— About this exercise —
Repeat the lines from the line with "Given: Tap the switch student icon" to the line with "Open filter conditions help question mark" in the listing below, keeping both end lines and adding nothing.

---------- Excerpted records

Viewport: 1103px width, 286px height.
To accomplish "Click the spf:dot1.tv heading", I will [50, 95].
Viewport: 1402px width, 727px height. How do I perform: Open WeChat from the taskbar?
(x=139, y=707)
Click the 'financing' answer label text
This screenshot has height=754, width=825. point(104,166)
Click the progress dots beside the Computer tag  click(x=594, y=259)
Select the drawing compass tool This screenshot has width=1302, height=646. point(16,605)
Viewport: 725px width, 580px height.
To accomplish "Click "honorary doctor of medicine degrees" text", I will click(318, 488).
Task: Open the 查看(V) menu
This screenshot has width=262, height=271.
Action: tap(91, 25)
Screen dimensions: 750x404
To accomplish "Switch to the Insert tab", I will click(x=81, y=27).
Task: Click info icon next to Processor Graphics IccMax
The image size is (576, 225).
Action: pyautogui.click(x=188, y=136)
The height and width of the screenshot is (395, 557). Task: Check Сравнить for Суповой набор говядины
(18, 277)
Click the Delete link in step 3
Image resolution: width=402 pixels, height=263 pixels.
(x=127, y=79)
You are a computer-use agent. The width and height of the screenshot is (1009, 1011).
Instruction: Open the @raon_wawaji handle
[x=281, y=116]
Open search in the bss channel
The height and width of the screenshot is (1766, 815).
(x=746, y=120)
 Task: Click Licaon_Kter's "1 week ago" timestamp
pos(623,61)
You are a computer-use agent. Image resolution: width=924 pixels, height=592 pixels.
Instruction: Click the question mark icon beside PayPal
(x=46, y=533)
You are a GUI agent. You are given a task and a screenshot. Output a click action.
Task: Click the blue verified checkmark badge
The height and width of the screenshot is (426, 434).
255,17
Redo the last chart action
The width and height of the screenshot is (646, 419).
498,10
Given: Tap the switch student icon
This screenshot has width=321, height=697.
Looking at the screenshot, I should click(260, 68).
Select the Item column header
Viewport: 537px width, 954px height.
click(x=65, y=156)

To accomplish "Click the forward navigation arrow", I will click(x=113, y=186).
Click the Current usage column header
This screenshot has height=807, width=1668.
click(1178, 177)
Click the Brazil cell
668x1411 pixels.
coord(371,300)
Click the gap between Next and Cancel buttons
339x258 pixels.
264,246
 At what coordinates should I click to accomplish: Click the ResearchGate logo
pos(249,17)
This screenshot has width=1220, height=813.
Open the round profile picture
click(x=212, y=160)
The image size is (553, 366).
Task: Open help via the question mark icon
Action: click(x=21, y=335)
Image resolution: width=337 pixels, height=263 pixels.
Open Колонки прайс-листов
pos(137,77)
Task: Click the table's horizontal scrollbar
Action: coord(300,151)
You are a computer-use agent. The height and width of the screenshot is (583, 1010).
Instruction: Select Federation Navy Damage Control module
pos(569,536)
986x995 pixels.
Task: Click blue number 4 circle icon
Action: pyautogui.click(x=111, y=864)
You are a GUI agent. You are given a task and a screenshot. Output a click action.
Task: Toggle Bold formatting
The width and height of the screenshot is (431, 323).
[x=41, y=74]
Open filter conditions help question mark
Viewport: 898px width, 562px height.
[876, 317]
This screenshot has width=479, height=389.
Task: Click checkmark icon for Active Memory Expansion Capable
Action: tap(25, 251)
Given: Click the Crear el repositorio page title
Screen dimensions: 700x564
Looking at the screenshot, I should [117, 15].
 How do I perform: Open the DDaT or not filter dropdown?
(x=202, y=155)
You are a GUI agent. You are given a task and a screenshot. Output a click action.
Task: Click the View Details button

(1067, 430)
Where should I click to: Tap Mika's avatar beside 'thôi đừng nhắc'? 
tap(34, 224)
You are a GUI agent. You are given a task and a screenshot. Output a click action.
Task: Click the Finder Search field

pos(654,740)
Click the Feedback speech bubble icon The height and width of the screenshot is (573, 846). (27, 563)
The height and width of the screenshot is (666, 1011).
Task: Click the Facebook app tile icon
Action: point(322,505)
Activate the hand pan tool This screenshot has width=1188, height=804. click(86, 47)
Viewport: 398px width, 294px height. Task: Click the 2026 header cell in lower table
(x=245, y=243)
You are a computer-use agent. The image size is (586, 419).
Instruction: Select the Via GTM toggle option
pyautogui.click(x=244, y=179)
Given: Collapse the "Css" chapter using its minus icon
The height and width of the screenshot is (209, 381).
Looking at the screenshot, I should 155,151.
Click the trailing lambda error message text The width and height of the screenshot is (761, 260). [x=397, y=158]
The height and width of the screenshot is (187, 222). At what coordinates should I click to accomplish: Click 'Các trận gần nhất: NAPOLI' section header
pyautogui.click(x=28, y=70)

--------------------

— Reply to the exercise —
Given: Tap the switch student icon
This screenshot has width=321, height=697.
Looking at the screenshot, I should click(260, 68).
Select the Item column header
Viewport: 537px width, 954px height.
click(x=65, y=156)

To accomplish "Click the forward navigation arrow", I will click(x=113, y=186).
Click the Current usage column header
This screenshot has height=807, width=1668.
click(1178, 177)
Click the Brazil cell
668x1411 pixels.
coord(371,300)
Click the gap between Next and Cancel buttons
339x258 pixels.
264,246
 At what coordinates should I click to accomplish: Click the ResearchGate logo
pos(249,17)
This screenshot has width=1220, height=813.
Open the round profile picture
click(x=212, y=160)
The image size is (553, 366).
Task: Open help via the question mark icon
Action: click(x=21, y=335)
Image resolution: width=337 pixels, height=263 pixels.
Open Колонки прайс-листов
pos(137,77)
Task: Click the table's horizontal scrollbar
Action: coord(300,151)
You are a computer-use agent. The height and width of the screenshot is (583, 1010).
Instruction: Select Federation Navy Damage Control module
pos(569,536)
986x995 pixels.
Task: Click blue number 4 circle icon
Action: pyautogui.click(x=111, y=864)
You are a GUI agent. You are given a task and a screenshot. Output a click action.
Task: Toggle Bold formatting
The width and height of the screenshot is (431, 323).
[x=41, y=74]
Open filter conditions help question mark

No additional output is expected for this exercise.